Ao meu lado ela desabava sobre sua face a derrocada d’um conceito. A ilusão sobre a imortalidade tornou sua própria metáfora. Mediada na recente juventude, tivera motivo para que rompesse em prantos todo o brilho corrente de suas respirações.
O dia passa para que sua poesia fique nos lampejos jovens e notívagos do sofrimento. Doença esta que a menina recém-jovem trouxera ao seu colo após a plástica brincadeira sob os véus escusos do que seria. Nada a ela lhe argumenta, mas a justapõe na matemática entre um infinito e outro durante os números. Com a dor para ser sentida, ela criou seu próprio aviso naqueles personagens finais... Não mais, observara a continuação durante o meio de tudo que morre.

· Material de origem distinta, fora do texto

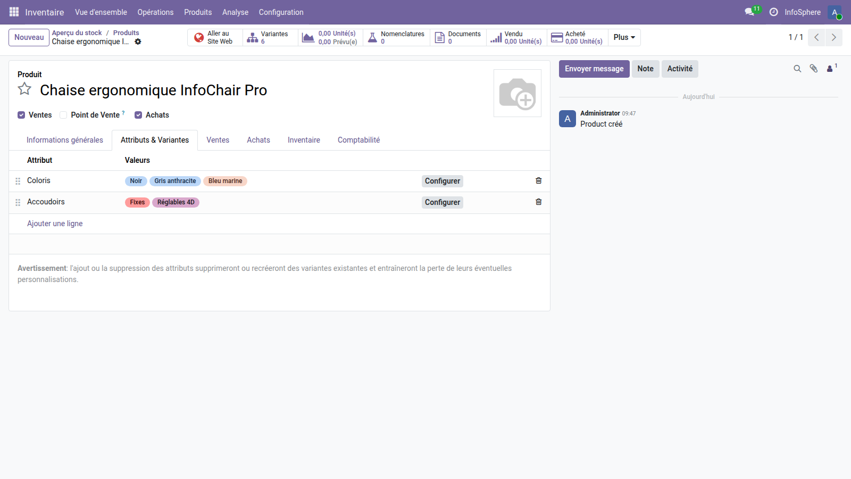Click Ajouter une ligne to add an attribute
This screenshot has height=479, width=851.
[x=55, y=224]
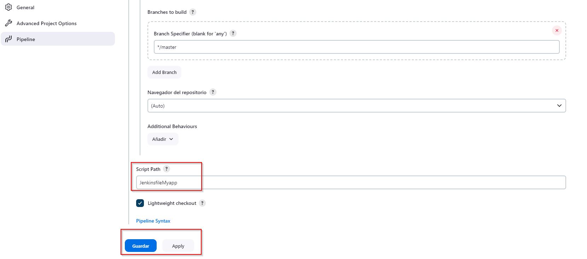Click the Pipeline icon in sidebar
587x259 pixels.
tap(8, 39)
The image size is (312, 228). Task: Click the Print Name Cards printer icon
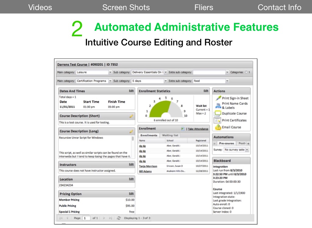coord(218,106)
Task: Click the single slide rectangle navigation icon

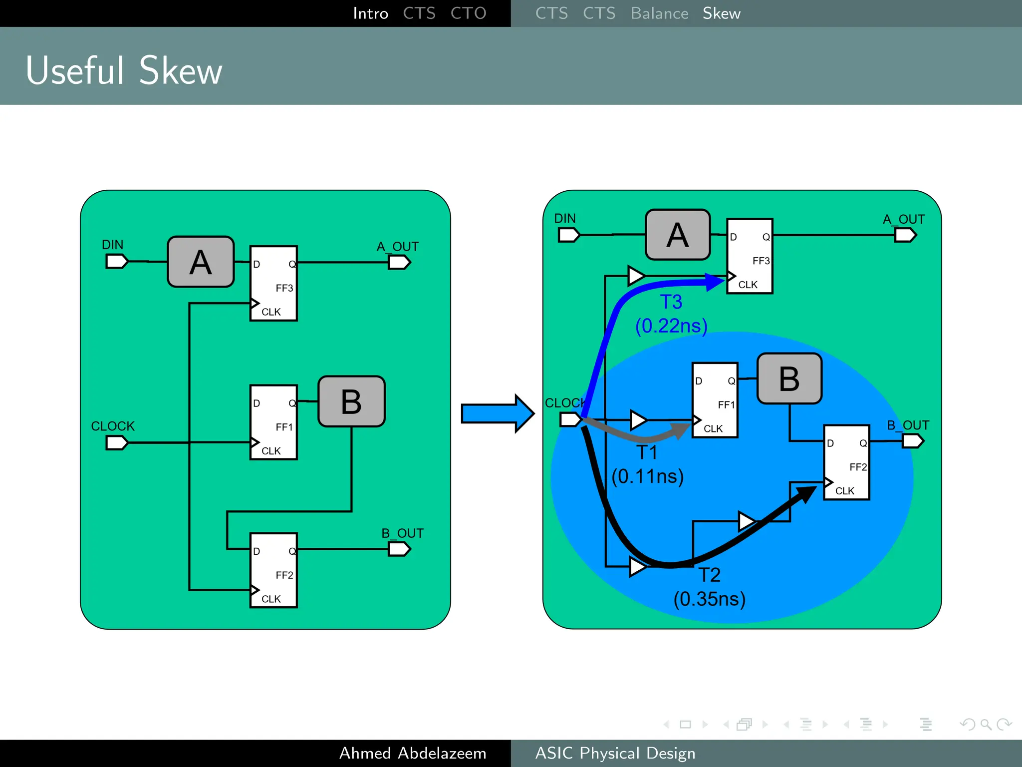Action: 686,725
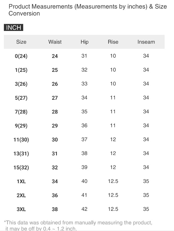Click the Waist column header
This screenshot has width=174, height=231.
pyautogui.click(x=55, y=42)
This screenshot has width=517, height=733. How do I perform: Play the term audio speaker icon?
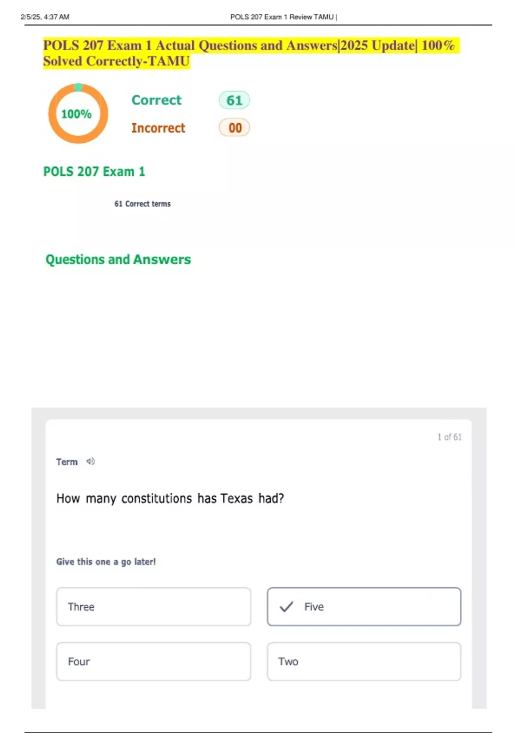pyautogui.click(x=90, y=461)
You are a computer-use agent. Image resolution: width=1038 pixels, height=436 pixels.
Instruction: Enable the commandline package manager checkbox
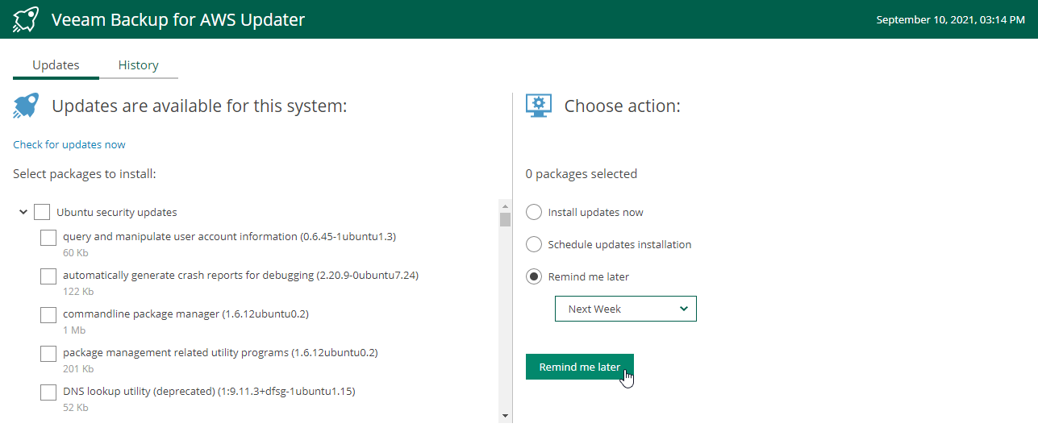[48, 315]
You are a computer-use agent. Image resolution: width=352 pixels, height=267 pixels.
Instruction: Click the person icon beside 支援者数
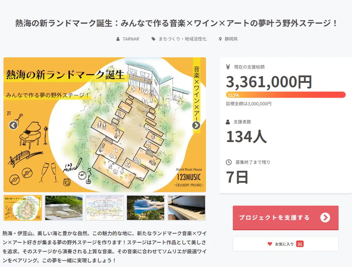pyautogui.click(x=228, y=122)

Entre a vontade e a experiência lateja a culpa do fim. Tragam-se no corpo as direções perpetuadas nas mãos e em nosso abraço. – É verdade? – Perguntou-me a recém-jovem no meio do meu instinto materno. – Pelo menos não foi a “experiência própria” que te descobrira a pena. – Ninei-a emitindo um chiado onomatopéico de sono e conforto. O que lhe é hoje cruz dialogada da realidade, ontem foi o paralelo horizonte alheio a sua visão. Torpe objetivo a sobriedade tem-nos por distrair em sua traição.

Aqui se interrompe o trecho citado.